Repeat the entries exactly, keeping every line as it is.
**** RECORD EXTRACTS
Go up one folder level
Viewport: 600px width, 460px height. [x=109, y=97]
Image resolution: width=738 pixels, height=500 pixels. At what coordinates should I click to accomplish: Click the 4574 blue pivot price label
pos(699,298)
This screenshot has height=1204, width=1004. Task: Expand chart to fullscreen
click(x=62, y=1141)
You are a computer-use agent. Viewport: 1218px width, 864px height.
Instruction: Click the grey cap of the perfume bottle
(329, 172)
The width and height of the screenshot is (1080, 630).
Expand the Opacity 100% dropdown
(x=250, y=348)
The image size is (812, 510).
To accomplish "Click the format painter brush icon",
********
*THE COMPLETED TASK*.
Go up one folder level
Viewport: 600px width, 460px height. [x=109, y=97]
Image resolution: width=738 pixels, height=500 pixels. At what coordinates should I click to accomplish: Click the 4574 blue pivot price label
pos(699,298)
This screenshot has height=1204, width=1004. Task: Expand chart to fullscreen
click(x=62, y=1141)
You are a computer-use agent. Viewport: 1218px width, 864px height.
Instruction: Click the grey cap of the perfume bottle
(329, 172)
The width and height of the screenshot is (1080, 630).
Expand the Opacity 100% dropdown
(x=250, y=348)
The image size is (812, 510).
To accomplish "Click the format painter brush icon",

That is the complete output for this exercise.